The fall of silver prices after the Panic of 1907 ruined Wilcox, causing him to sell the railroad in 1908 for only $44,000, taking an estimated loss of $256,000 on the line. The buyer, David W. Brown of Colorado, planned an expansion in the tourist traffic and revitalised the concept of reaching Grays Peak, but the money was never there. The line went bankrupt and a receiver was appointed on August 3, 1911; it did not operate during 1911 and 1912.

The assets of the bankrupt Argentine Central were offered for auction in a Sheriff's sale on May 29, 1912. The sale netted just $5,000, a price so low that the district court ordered a resale. The second sale, on June 2, raised $20,000, but this too was set aside; the final sale, to William Rogers on Aug. 19, was for $20,002. Arguments about whether the rolling stock of the railroad was properly included in the sale led to a lawsuit that was resolved in the Colorado Supreme Court in 1915.

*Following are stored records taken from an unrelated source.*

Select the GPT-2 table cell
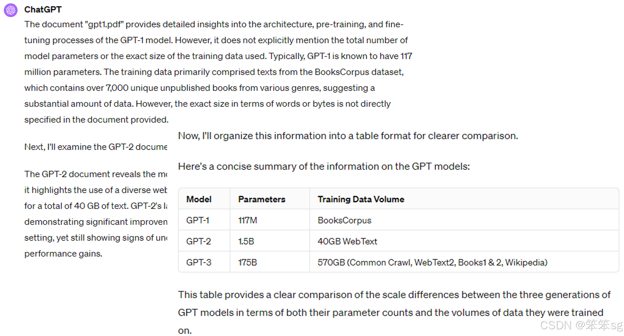[198, 241]
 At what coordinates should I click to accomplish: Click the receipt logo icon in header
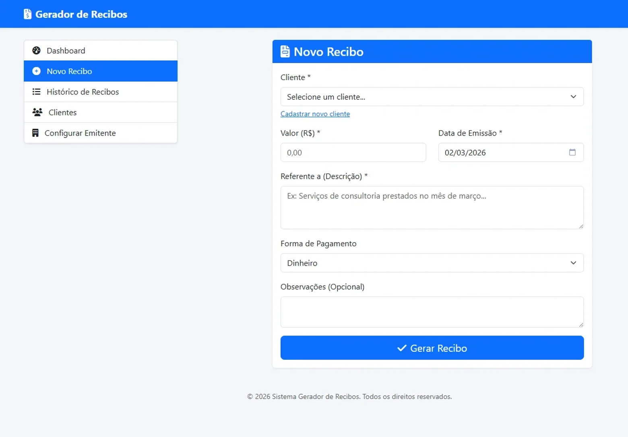[x=27, y=14]
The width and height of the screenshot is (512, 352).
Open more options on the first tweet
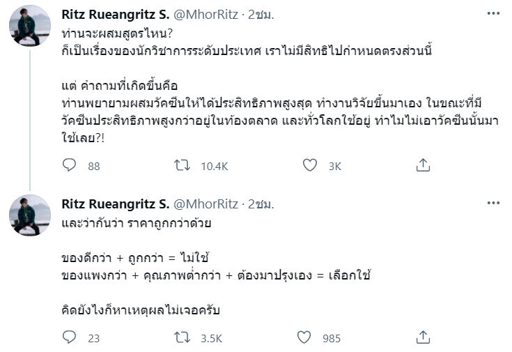click(x=493, y=15)
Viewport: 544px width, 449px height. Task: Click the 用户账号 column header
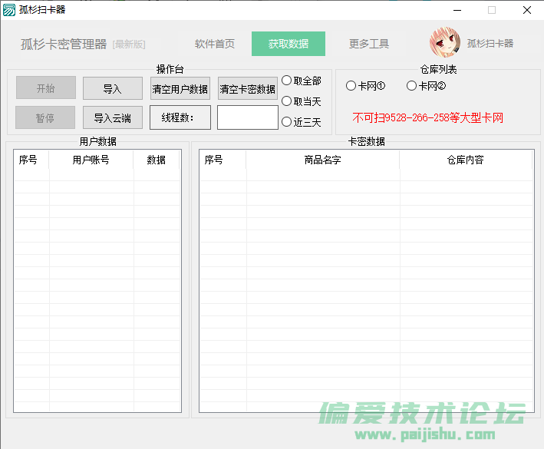(x=91, y=160)
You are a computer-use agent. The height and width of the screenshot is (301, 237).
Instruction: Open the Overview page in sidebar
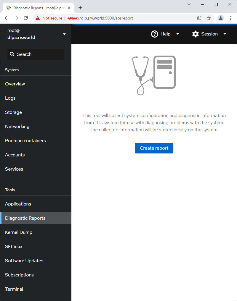click(15, 84)
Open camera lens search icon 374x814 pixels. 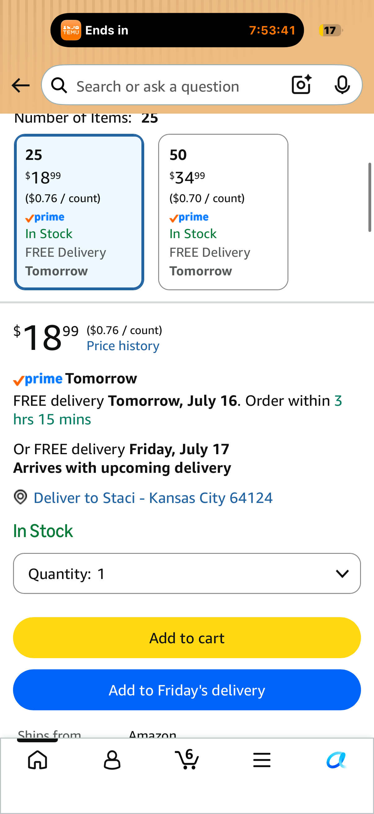tap(301, 85)
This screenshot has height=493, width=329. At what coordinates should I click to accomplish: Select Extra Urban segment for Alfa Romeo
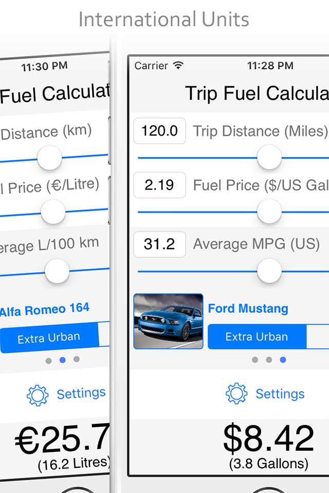pyautogui.click(x=49, y=338)
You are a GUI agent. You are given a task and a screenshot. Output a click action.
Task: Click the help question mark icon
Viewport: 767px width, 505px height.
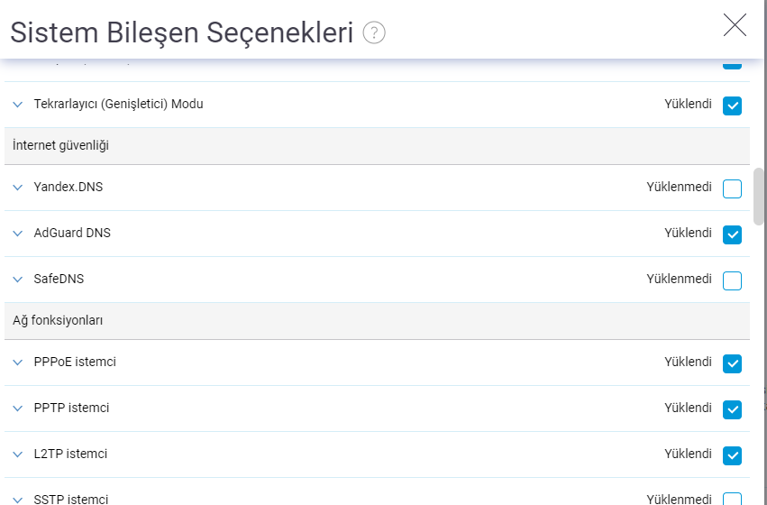(374, 33)

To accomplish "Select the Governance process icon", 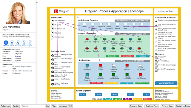I will [x=87, y=39].
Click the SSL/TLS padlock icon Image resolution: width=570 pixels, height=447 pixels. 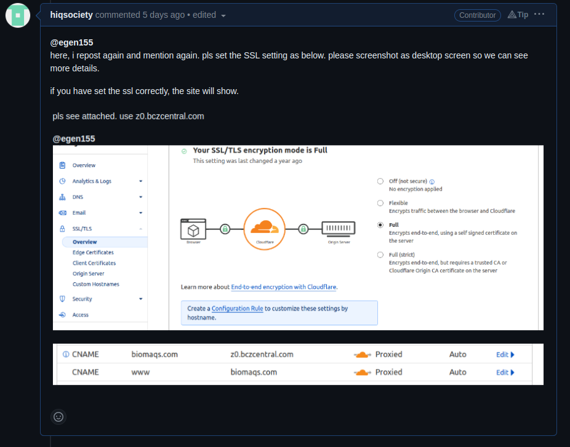pos(62,228)
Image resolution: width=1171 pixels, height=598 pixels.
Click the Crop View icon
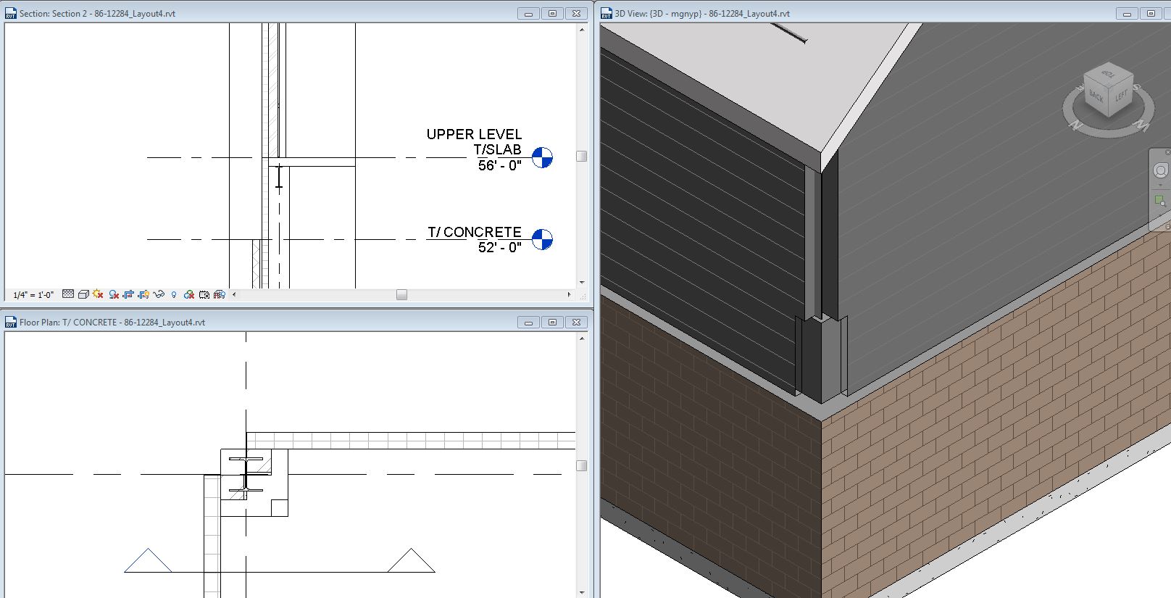(129, 294)
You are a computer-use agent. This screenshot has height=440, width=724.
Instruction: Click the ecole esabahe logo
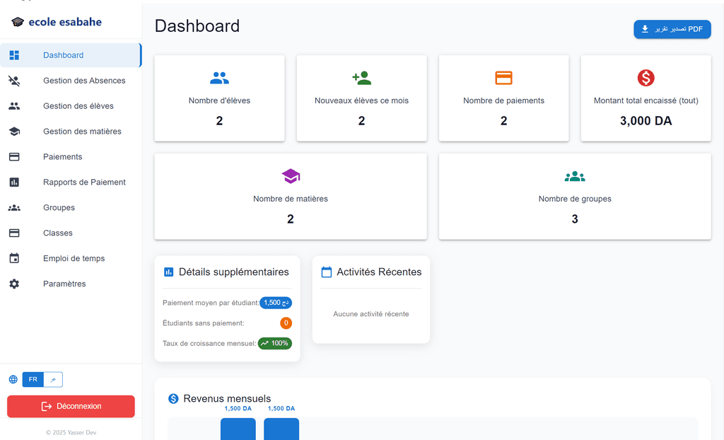tap(57, 22)
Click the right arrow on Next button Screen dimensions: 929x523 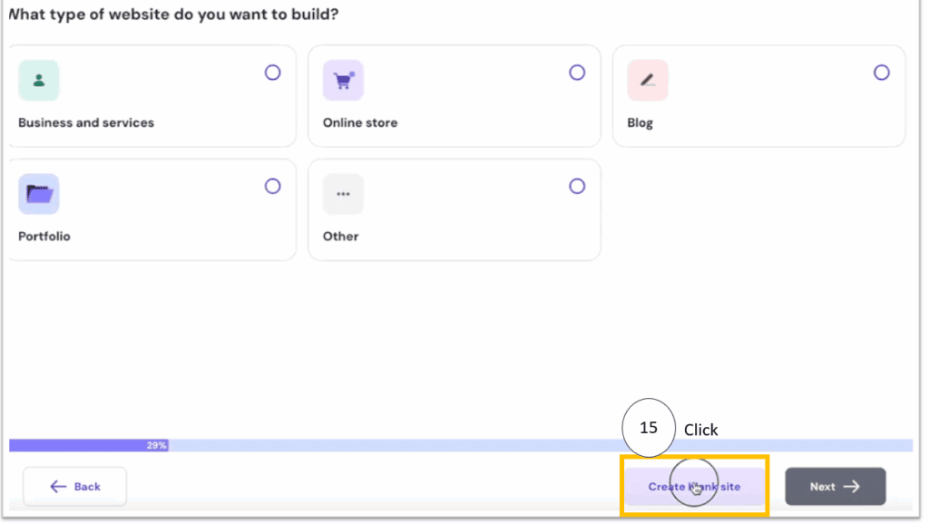point(851,487)
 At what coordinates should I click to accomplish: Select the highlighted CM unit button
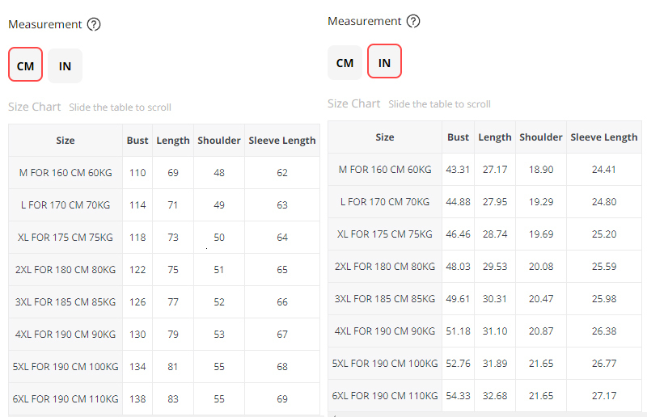click(x=26, y=65)
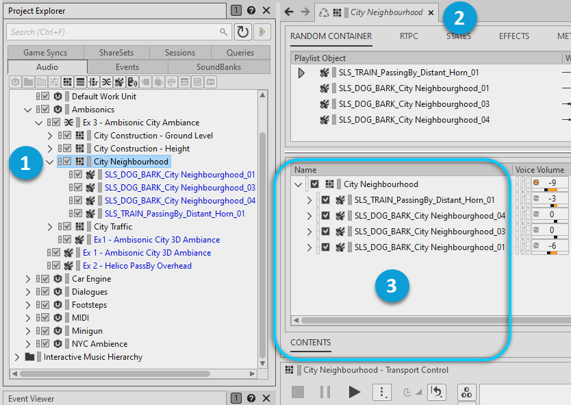This screenshot has height=405, width=571.
Task: Click the Blend Container icon in Explorer toolbar
Action: 106,82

A consortium of local business interests led by William Rogers reorganized it as the Georgetown and Gray's Peak Railway leased to and operated by the Argentine and Gray's Peak Railway Company. At this point, the line had 3 locomotives and 16 freight cars. While the new owners were mostly interested in freight traffic, the tourist business brought in sufficient money that it was resumed for the 1913 summer season. Rogers transferred the controlling interest in the line for the next season to his associate, egg producer Fred W. Blankenbuhler.

Blankenbuhler replaced the Shay locomotives and most of the freight cars with 40-passenger gasoline-powered railcars for the 1916 season. Some of the last freight hauled over the 9-miles from Silver Plume to Waldorf was 100,000 pounds (50 tons) of telephone poles, wire, insulators and supplies for Mountain States Telephone & Telegraph in the summer of 1917. This was for the Argentine Pass segment of a long-distance telephone line from Denver to Leadville. Because the railroad was exclusively a tourist line at this time, all freight had to be hauled at night or early in the morning. The freight charge for this load of telephone supplies was $500, or $1.11 per ton-mile. In contrast, the average freight rate in the United States in 1915 was under $0.008 per ton-mile.

Despite the costs saved by the switch to self-propelled railcars, the railroad was not profitable without the regular freight traffic it had previously carried. Notice to abandon was posted on October 24, 1918, and approved on November 9; the tracks were removed in the summer of 1919.